> [TASK REQUIREMENTS]:
Rewrite the listing below as a JSON list of strings, with one string for each line and the blank lines left out.

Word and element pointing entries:
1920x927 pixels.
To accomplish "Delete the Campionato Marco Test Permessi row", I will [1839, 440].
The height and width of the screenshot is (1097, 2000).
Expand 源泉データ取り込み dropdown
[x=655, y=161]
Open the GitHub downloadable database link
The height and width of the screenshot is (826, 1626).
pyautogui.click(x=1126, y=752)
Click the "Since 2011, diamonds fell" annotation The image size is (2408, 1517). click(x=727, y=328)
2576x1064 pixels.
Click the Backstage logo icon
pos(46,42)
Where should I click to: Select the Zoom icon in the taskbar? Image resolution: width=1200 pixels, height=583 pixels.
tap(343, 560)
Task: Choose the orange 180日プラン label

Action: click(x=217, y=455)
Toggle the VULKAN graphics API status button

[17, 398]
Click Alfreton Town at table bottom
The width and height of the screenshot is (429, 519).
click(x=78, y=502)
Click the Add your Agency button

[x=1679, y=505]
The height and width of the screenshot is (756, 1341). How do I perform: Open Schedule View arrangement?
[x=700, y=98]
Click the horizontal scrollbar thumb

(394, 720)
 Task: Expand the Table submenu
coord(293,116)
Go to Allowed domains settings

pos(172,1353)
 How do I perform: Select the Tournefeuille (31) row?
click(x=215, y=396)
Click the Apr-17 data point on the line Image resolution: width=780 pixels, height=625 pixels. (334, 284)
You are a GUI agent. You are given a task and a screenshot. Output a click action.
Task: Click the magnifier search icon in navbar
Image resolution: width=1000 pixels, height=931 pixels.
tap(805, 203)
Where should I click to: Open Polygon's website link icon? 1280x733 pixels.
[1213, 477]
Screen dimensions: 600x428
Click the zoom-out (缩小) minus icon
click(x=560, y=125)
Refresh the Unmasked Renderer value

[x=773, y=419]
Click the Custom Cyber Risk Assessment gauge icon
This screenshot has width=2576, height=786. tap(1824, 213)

> [FINISHED TASK]:
[
  "1920x927 pixels.",
  "To accomplish \"Delete the Campionato Marco Test Permessi row\", I will [1839, 440].",
  "The height and width of the screenshot is (1097, 2000).",
  "Expand 源泉データ取り込み dropdown",
  "[x=655, y=161]",
  "Open the GitHub downloadable database link",
  "The height and width of the screenshot is (826, 1626).",
  "pyautogui.click(x=1126, y=752)",
  "Click the \"Since 2011, diamonds fell\" annotation The image size is (2408, 1517). click(x=727, y=328)",
  "2576x1064 pixels.",
  "Click the Backstage logo icon",
  "pos(46,42)",
  "Where should I click to: Select the Zoom icon in the taskbar? Image resolution: width=1200 pixels, height=583 pixels.",
  "tap(343, 560)",
  "Task: Choose the orange 180日プラン label",
  "Action: click(x=217, y=455)",
  "Toggle the VULKAN graphics API status button",
  "[17, 398]",
  "Click Alfreton Town at table bottom",
  "The width and height of the screenshot is (429, 519).",
  "click(x=78, y=502)",
  "Click the Add your Agency button",
  "[x=1679, y=505]",
  "The height and width of the screenshot is (756, 1341). How do I perform: Open Schedule View arrangement?",
  "[x=700, y=98]",
  "Click the horizontal scrollbar thumb",
  "(394, 720)",
  " Task: Expand the Table submenu",
  "coord(293,116)",
  "Go to Allowed domains settings",
  "pos(172,1353)",
  " How do I perform: Select the Tournefeuille (31) row?",
  "click(x=215, y=396)",
  "Click the Apr-17 data point on the line Image resolution: width=780 pixels, height=625 pixels. (334, 284)",
  "You are a GUI agent. You are given a task and a screenshot. Output a click action.",
  "Task: Click the magnifier search icon in navbar",
  "Image resolution: width=1000 pixels, height=931 pixels.",
  "tap(805, 203)",
  "Where should I click to: Open Polygon's website link icon? 1280x733 pixels.",
  "[1213, 477]",
  "Screen dimensions: 600x428",
  "Click the zoom-out (缩小) minus icon",
  "click(x=560, y=125)",
  "Refresh the Unmasked Renderer value",
  "[x=773, y=419]",
  "Click the Custom Cyber Risk Assessment gauge icon",
  "This screenshot has width=2576, height=786. tap(1824, 213)"
]